__GIVEN ENTRIES__.
::::

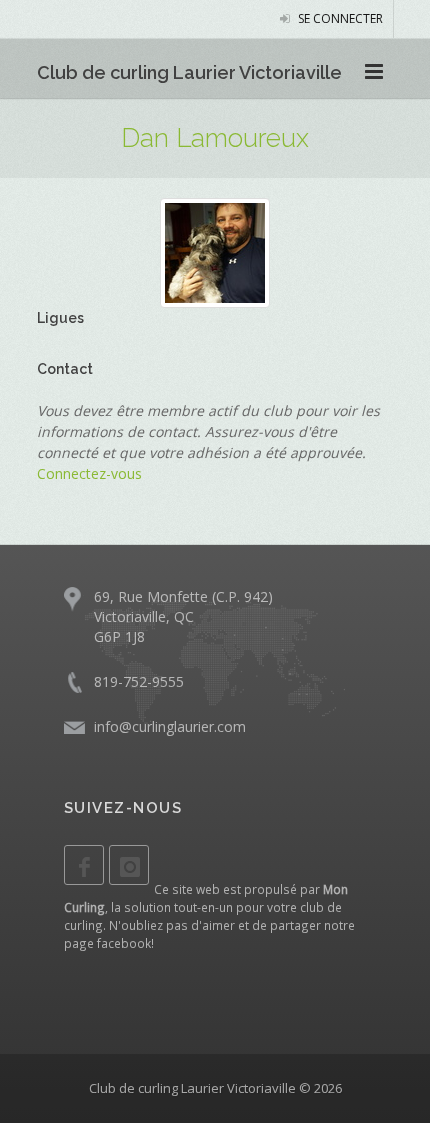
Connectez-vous (89, 473)
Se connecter (339, 18)
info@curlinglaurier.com (170, 726)
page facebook (107, 943)
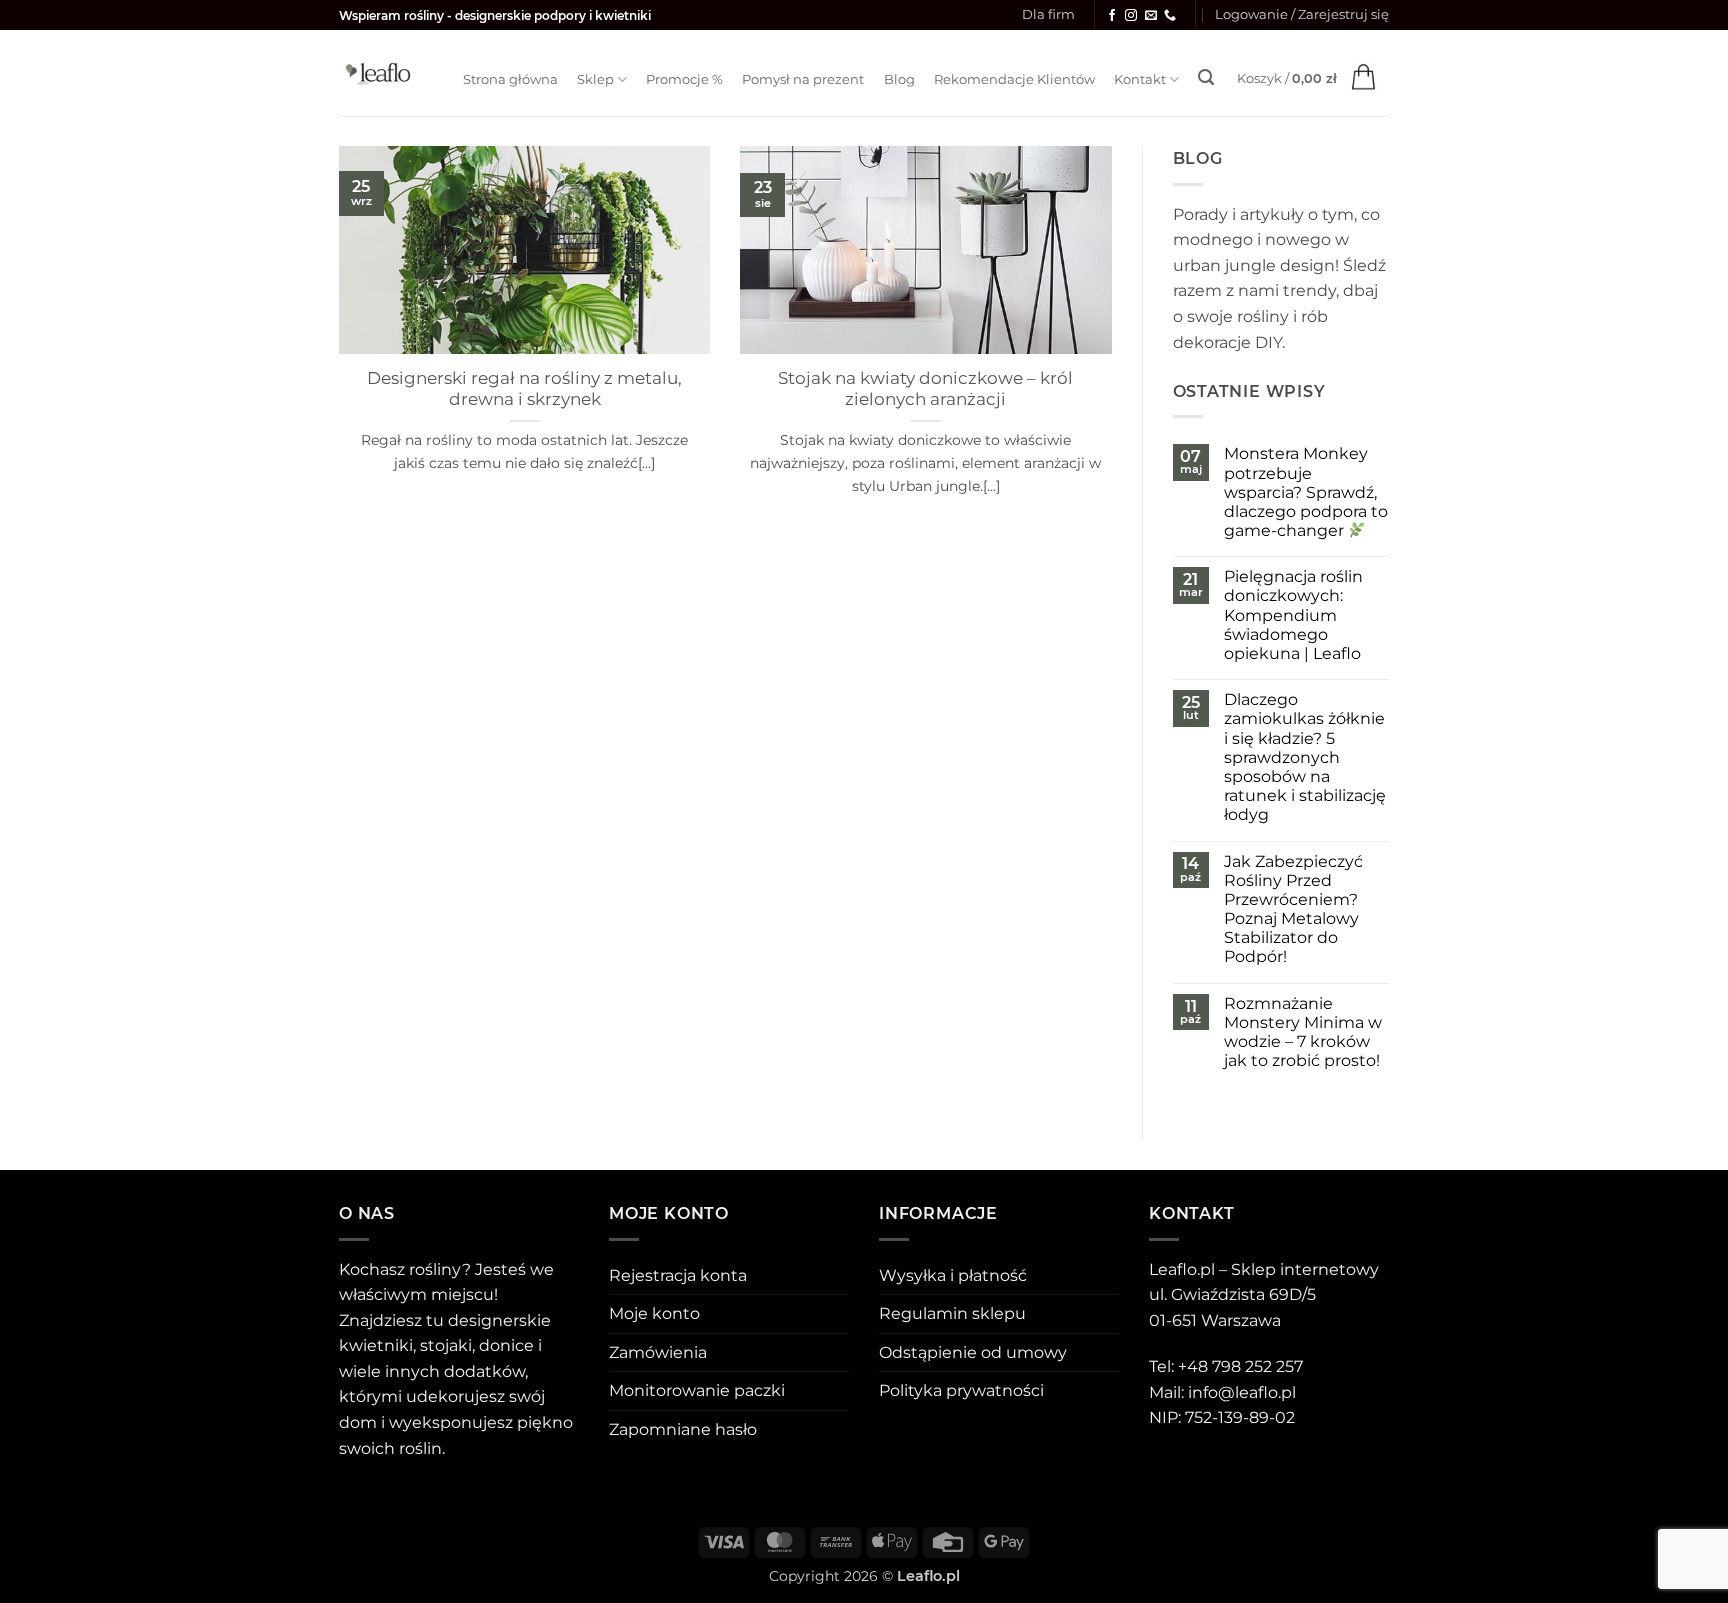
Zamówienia (658, 1352)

::::

__WHAT IS BEING ASKED__. Starting at the line that contains "Se connecter (339, 18)", write out every line through the final line of the entries, word for word; skip any pictures.

__OUTPUT FOR THIS EXERCISE__.
Se connecter (339, 18)
info@curlinglaurier.com (170, 726)
page facebook (107, 943)
Zamówienia (658, 1352)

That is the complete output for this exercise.